Los lazos familiares son los más estrechos, tiernos y sagrados de todas las relaciones humanas que se establecen en la tierra. Dios instituyó la familia como la principal proveedora de las relaciones de cálida afectividad que anhela el corazón humano.
En el círculo familiar es donde primordialmente se satisfacen las profundas y permanentes necesidades de pertenencia, amor e intimidad. Dios bendice a la familia y es su intención que sus miembros se ayuden mutuamente a fin de alcanzar la completa madurez y la plenitud. En la familia cristiana se fortalecen y protegen la autoestima y la dignidad de cada integrante en un ambiente de respeto, igualdad, sinceridad y amor. En este círculo íntimo se desarrollan las primeras y más duraderas actitudes hacia las relaciones humanas, y se transmiten los valores de una generación a la siguiente.
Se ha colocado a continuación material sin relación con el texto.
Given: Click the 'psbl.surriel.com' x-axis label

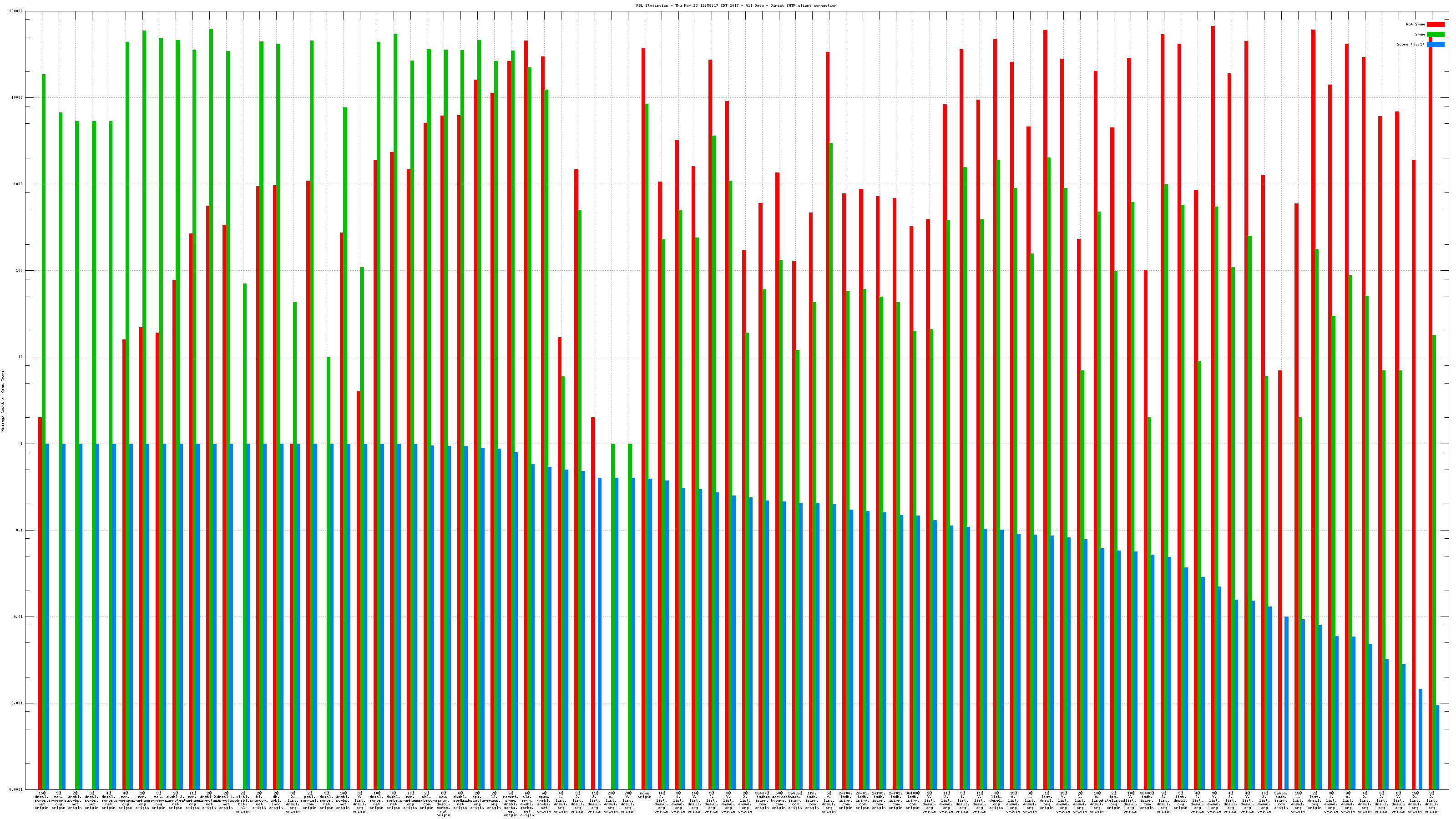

Dios desea revelarnos su carácter y sus caminos por medio de las relaciones familiares. El matrimonio basado en el amor mutuo, el respeto, la intimidad y el compromiso para toda la vida refleja el amor, la santidad, la cercanía y la inmutabilidad del vínculo entre Cristo y su iglesia. La educación y la disciplina de los niños por parte de sus padres, y la respuesta de estos al afecto que se les muestra, reflejan la experiencia de los creyentes como hijos de Dios. Por la gracia de Dios, la familia puede ser un medio muy valioso para llevar a sus miembros a Cristo.
El pecado ha desvirtuado los ideales de Dios para el matrimonio y la familia. Además, la actual complejidad social y las enormes presiones que afectan a las interrelaciones humanas provocan crisis en muchas familias. Los resultados se ponen de manifiesto en vidas y relaciones quebrantadas, disfuncionales, caracterizadas por la desconfianza, el conflicto, la hostilidad y el distanciamiento. Muchos miembros de familia, incluidos padres y abuelos, pero especialmente esposas e hijos, sufren violencia familiar. El abuso, tanto psicológico como físico, ha alcanzado proporciones epidémicas. El incremento del número de divorcios es una señal del elevado grado de conflictividad y desdicha que se da en los matrimonios.
Las familias necesitan experimentar una renovación y un cambio en sus relaciones. Esto las ayudará a cambiar las actitudes y prácticas destructivas que actualmente prevalecen en muchos hogares. Mediante el poder del evangelio, cada miembro de familia es capacitado para reconocer su condición pecaminosa, aceptar el estado de degradación en que se encuentra y recibir la sanidad de Cristo en su vida y en sus relaciones. Aunque algunas relaciones familiares no estén a la altura del ideal y quizá resulte imposible la recuperación plena de experiencias dañinas, donde reina el amor de Cristo, su Espíritu promoverá la unidad y la armonía, y hará de estos hogares canales de gozo y poder que den vida a la iglesia y a la comunidad.
Declaración presentada por Neal C. Wilson, presidente de la Asociación General, tras consulta con los dieciséis vicepresidentes, en el Congreso de la Asociación General de Indianápolis el 5 de julio de 1990.